Ed è qui, a Varsavia, che proprio giovedì pomeriggio, inizia una sequela di orrori giuridici, diritti negati e libertà individuali calpestate. Infatti, con una decisione del tutto arbitraria e priva sia di buon senso che di valenza legale (almeno in Stati di diritto), la polizia locale ha deciso di “fermare preventivamente i tifosi per evitare disordini”.

In sostanza, dando per scontato le malafede e le intenzioni criminali dei supporter biancocelesti, le autorità polacche hanno deciso di arrestare dei cittadini del tutto innocenti che passeggiavano per Varsavia dirigendosi verso lo stadio, per assistere al match di Coppa.

E, tanto per non sbagliare, fermando anche tutti i turisti (non tifosi) che erano italiani che incontravano per le strade della capitale polacca. Come nel caso di due ragazze toscane portate in questura solo perché italiane.

A questo punto i ragazzi arrestati, tra cui molti minorenni, sono stati privati degli oggetti personali e trasferiti in cella, privi di acqua e di cibo per 26 ore. La possibilità di andare al bagno era lasciata alla discrezionalità delle guardie carcerarie che a volte ignoravano totalmente le richieste, altre volte le esaudivano dopo una mezz’ora. Il venerdì mattina sono stati interrogati alla presenza di un interprete.

I ragazzi sono stati processati per direttissima sabato mattina, ma prima sono rimasti altre tre ore in cella con le mani ammanettate dietro la schiena. Questi ragazzi non avevano fatto nulla. Ma anche fossero stati colpevoli niente giustifica la negazione dei più elementari diritti civili, a cominciare da quello di avere un avvocato difensore.

In sostanza un processo avvenuto senza la presenza di un legale e senza la rappresentanza della nostra ambasciata. Un processo dove i ragazzi sono stati costretti a dichiararsi colpevoli, alcuni pagando una multa pari a circa 100 euro, per poter essere immediatamente rilasciati.

Ed oggi 14 ultras laziali, cittadini italiani prima di tutto, sono ancora in carcere in attesa di un processo nel quale rischiano pene severissime, fino ad otto mesi dopo la presunta aggressione ai poliziotti polacchi. E, a meno che la diplomazia italiana ed europea non intervenga, dovranno attendere l’inizio del dibattimento, previsto (forse) non prima della fine dell’anno, nelle celle polacche.

Maltrattamenti, privazioni, violazioni sistematiche dei più elementari diritti civili, mi sembra di scrivere di “staterelli” del terzo mondo o di regimi dittatoriali, invece tutto questo è accaduto (ed accade) in un Paese europeo.

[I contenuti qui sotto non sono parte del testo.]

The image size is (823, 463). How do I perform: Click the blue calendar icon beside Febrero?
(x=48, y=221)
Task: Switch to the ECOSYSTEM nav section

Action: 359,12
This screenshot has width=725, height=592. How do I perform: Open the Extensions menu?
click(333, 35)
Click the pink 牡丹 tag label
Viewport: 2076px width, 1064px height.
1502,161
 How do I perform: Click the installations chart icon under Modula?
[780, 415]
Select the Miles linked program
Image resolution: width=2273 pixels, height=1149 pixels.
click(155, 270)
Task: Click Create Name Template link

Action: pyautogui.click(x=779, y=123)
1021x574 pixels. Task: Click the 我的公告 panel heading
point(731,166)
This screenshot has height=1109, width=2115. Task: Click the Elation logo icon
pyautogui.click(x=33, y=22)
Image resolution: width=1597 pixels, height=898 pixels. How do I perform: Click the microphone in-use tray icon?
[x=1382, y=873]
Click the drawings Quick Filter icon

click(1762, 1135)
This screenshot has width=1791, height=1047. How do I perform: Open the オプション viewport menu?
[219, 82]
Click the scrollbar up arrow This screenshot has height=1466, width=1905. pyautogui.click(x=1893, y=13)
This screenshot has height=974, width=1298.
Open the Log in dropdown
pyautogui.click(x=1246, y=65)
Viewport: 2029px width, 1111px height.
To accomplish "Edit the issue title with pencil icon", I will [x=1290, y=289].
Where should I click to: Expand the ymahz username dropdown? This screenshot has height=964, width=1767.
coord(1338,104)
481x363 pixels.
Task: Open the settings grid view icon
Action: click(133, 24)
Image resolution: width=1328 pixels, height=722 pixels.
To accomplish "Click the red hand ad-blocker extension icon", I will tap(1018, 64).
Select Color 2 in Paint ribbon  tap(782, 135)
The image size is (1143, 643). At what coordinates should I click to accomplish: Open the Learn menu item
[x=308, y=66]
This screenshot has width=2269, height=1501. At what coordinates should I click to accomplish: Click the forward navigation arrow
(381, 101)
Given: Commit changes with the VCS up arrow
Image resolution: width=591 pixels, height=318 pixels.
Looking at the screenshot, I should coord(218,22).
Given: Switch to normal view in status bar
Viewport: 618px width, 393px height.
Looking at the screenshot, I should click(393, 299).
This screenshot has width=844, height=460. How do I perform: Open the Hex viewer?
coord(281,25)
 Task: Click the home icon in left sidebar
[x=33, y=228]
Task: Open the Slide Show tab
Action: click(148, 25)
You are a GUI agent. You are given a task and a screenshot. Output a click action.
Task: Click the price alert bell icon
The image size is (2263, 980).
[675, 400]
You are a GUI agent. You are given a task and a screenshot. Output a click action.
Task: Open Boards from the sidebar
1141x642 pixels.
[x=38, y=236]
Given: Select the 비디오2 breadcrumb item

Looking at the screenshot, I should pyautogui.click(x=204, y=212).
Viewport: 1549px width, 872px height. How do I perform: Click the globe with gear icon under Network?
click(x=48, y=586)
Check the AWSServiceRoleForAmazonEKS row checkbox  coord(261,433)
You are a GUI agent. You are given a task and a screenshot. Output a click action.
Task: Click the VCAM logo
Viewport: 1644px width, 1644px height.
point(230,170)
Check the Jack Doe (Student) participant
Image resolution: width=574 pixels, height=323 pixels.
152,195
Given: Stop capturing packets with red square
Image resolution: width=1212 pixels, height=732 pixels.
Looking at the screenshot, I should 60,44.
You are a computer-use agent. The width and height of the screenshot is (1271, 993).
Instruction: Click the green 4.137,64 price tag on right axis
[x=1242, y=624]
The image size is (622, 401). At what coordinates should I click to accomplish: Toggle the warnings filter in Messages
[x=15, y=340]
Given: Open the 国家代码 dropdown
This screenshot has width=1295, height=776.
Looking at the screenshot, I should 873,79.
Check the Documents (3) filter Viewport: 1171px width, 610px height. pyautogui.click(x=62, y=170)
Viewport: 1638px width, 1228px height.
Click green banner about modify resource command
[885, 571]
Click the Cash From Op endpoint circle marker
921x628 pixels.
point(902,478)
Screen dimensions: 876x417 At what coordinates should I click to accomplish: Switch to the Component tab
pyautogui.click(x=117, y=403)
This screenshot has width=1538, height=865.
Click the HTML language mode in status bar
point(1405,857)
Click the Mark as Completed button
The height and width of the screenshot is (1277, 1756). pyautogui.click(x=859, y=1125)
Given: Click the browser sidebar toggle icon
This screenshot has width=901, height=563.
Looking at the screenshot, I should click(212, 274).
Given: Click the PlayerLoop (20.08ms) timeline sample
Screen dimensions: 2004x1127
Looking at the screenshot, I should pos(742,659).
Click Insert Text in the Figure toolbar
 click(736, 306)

E proprio l’Europa oggi dovrebbe intervenire con forza, non solo per restituire un briciolo di legalità ad una vicenda surreale ed aiutare dei cittadini italiani ingiustamente trattenuti, ma anche (e soprattutto) per mostrare al mondo quanto solidi siano le fondamenta della Comunità Europea.  Che si reggono innanzitutto su: diritto, legalità, equità e giustizia.

Se così non fosse allora questa non è certo l’Europa di cui vorrei esser cittadino.

Concludendo come ho iniziato, da cittadino italiano (ed europeo) sono al fianco dei tifosi della Lazio, ingiustamente arrestati a Varsavia. Parola di romanista.